◆ Listed entries
--*--
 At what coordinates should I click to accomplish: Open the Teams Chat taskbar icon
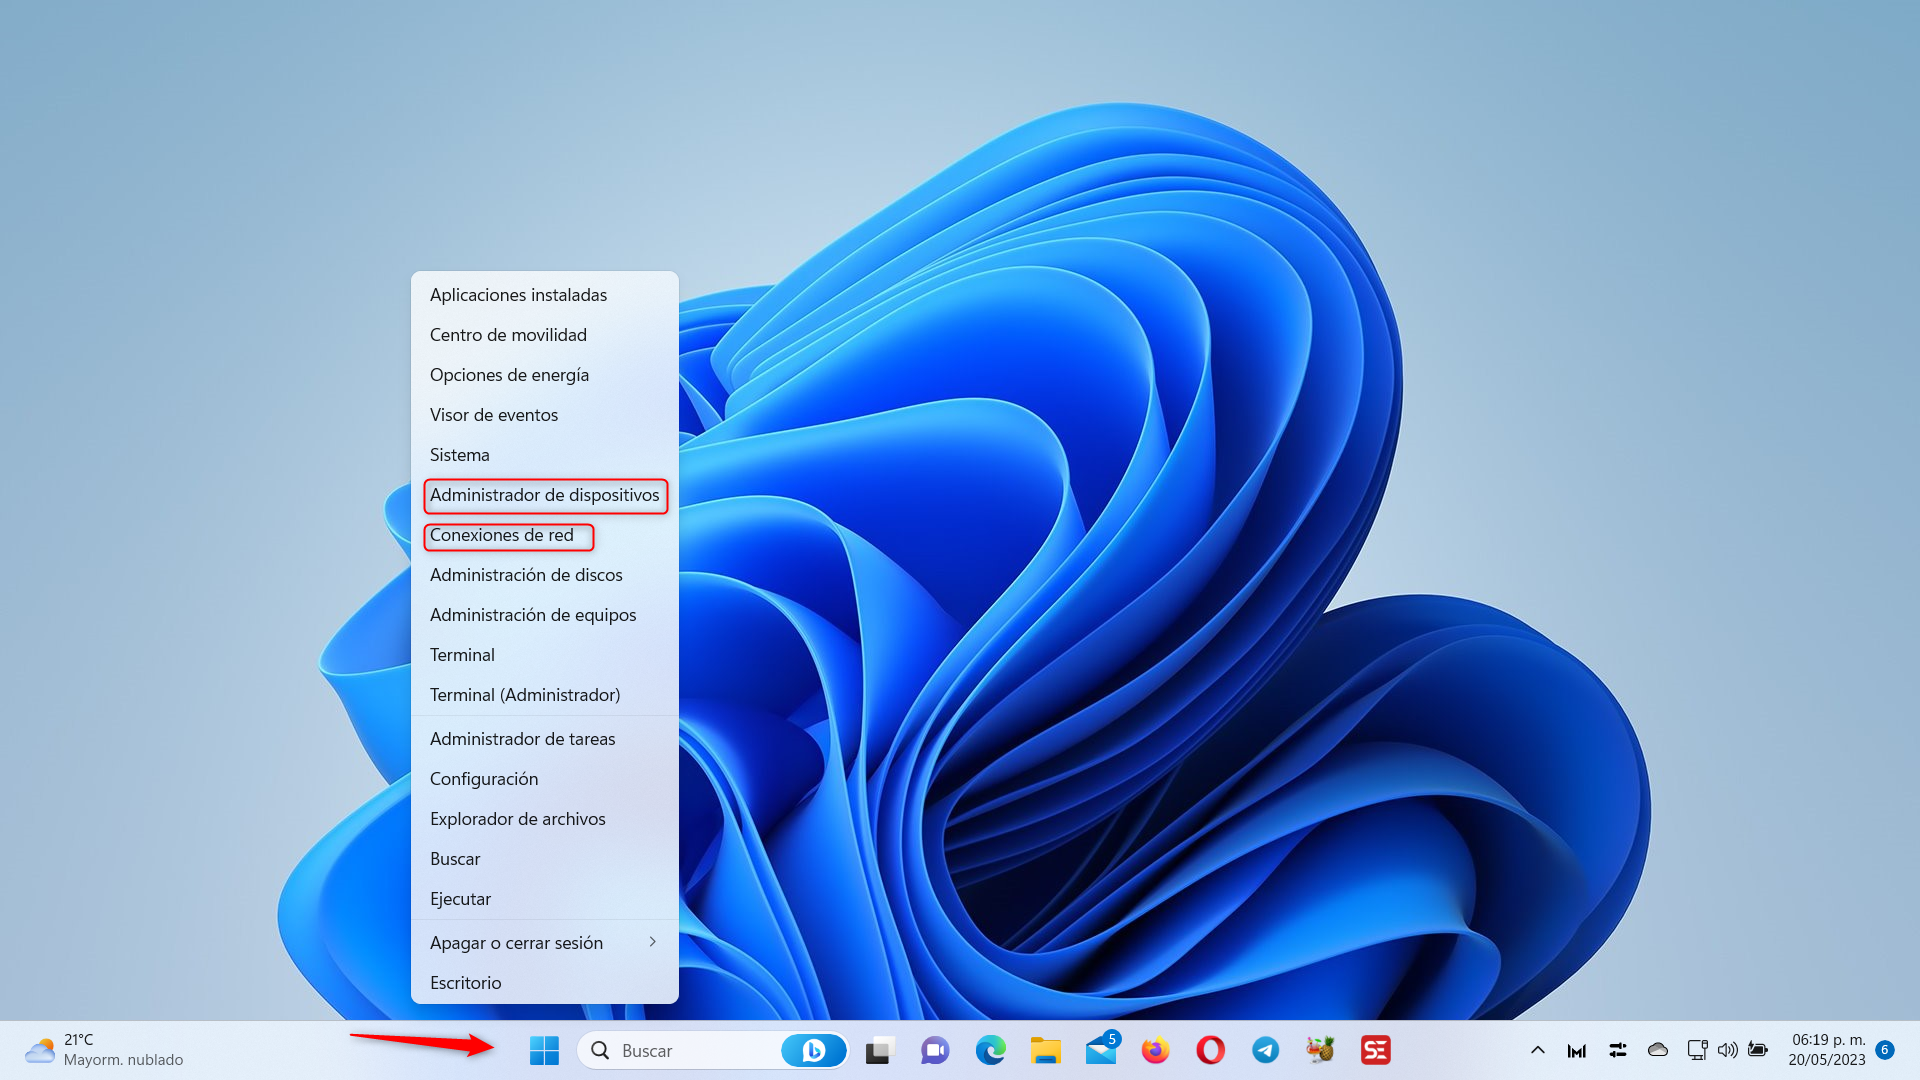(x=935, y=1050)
--*--
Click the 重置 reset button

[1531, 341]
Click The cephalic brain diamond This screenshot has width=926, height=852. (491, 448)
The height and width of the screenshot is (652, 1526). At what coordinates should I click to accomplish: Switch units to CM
--*--
Recast the records as a Markdown table with the columns Row and Line, numbering each line and skipping blank ones. Begin at the line that has "At what coordinates should I click to accomplish: Open" and stop after the line that has "(x=935, y=1050)", and leave the pictures out.

◆ Worked answer
| Row | Line |
|---|---|
| 1 |  At what coordinates should I click to accomplish: Open the Teams Chat taskbar icon |
| 2 | (x=935, y=1050) |